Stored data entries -
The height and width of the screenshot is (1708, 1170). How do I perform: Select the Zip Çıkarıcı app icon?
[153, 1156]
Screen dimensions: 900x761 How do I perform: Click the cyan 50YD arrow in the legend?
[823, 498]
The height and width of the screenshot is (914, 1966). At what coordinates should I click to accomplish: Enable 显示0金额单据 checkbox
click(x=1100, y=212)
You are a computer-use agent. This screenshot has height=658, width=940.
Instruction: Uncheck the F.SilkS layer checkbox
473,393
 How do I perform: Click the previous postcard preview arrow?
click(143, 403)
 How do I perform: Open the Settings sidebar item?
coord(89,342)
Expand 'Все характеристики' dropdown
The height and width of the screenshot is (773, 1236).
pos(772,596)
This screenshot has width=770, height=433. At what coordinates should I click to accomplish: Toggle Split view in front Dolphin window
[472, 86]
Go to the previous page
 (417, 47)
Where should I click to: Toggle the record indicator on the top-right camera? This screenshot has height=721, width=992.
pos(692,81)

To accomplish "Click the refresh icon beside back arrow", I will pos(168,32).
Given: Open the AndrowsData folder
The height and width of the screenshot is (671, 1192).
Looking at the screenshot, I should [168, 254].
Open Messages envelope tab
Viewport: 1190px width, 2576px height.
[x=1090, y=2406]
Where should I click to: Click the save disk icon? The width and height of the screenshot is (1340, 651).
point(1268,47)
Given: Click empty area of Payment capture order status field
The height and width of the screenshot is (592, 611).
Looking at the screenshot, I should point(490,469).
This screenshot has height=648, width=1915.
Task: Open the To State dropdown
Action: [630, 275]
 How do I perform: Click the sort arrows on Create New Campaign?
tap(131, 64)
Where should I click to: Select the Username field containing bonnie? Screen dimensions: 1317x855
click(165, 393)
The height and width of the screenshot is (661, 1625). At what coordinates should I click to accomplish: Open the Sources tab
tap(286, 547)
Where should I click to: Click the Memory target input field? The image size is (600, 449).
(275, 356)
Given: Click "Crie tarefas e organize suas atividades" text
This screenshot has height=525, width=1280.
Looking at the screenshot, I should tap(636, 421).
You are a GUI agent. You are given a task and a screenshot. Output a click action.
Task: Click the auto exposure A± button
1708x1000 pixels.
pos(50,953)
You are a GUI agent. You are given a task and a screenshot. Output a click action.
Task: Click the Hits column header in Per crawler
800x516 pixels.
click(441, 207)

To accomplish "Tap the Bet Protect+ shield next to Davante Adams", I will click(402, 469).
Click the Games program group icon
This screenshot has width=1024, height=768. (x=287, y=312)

AIM OF THE TASK - The answer must be every record above, repeated exactly as written.

SOLUTION TO THIS TASK -
The height and width of the screenshot is (1708, 1170). How do I perform: Select the Zip Çıkarıcı app icon?
[153, 1156]
Screen dimensions: 900x761 How do I perform: Click the cyan 50YD arrow in the legend?
[823, 498]
The height and width of the screenshot is (914, 1966). At what coordinates should I click to accomplish: Enable 显示0金额单据 checkbox
click(x=1100, y=212)
You are a computer-use agent. This screenshot has height=658, width=940.
Instruction: Uncheck the F.SilkS layer checkbox
473,393
 How do I perform: Click the previous postcard preview arrow?
click(143, 403)
 How do I perform: Open the Settings sidebar item?
coord(89,342)
Expand 'Все характеристики' dropdown
The height and width of the screenshot is (773, 1236).
pos(772,596)
This screenshot has width=770, height=433. At what coordinates should I click to accomplish: Toggle Split view in front Dolphin window
[472, 86]
Go to the previous page
 (417, 47)
Where should I click to: Toggle the record indicator on the top-right camera? This screenshot has height=721, width=992.
pos(692,81)

To accomplish "Click the refresh icon beside back arrow", I will pos(168,32).
Given: Open the AndrowsData folder
The height and width of the screenshot is (671, 1192).
Looking at the screenshot, I should [168, 254].
Open Messages envelope tab
Viewport: 1190px width, 2576px height.
[x=1090, y=2406]
Where should I click to: Click the save disk icon? The width and height of the screenshot is (1340, 651).
point(1268,47)
Given: Click empty area of Payment capture order status field
The height and width of the screenshot is (592, 611).
Looking at the screenshot, I should point(490,469).
This screenshot has height=648, width=1915.
Task: Open the To State dropdown
Action: [630, 275]
 How do I perform: Click the sort arrows on Create New Campaign?
tap(131, 64)
Where should I click to: Select the Username field containing bonnie? Screen dimensions: 1317x855
click(165, 393)
The height and width of the screenshot is (661, 1625). At what coordinates should I click to accomplish: Open the Sources tab
tap(286, 547)
Where should I click to: Click the Memory target input field? The image size is (600, 449).
(275, 356)
Given: Click "Crie tarefas e organize suas atividades" text
This screenshot has height=525, width=1280.
Looking at the screenshot, I should tap(636, 421).
You are a GUI agent. You are given a task and a screenshot. Output a click action.
Task: Click the auto exposure A± button
1708x1000 pixels.
pos(50,953)
You are a GUI agent. You are given a task and a screenshot. Output a click action.
Task: Click the Hits column header in Per crawler
800x516 pixels.
click(441, 207)

To accomplish "Tap the Bet Protect+ shield next to Davante Adams", I will click(402, 469).
Click the Games program group icon
This screenshot has width=1024, height=768. (x=287, y=312)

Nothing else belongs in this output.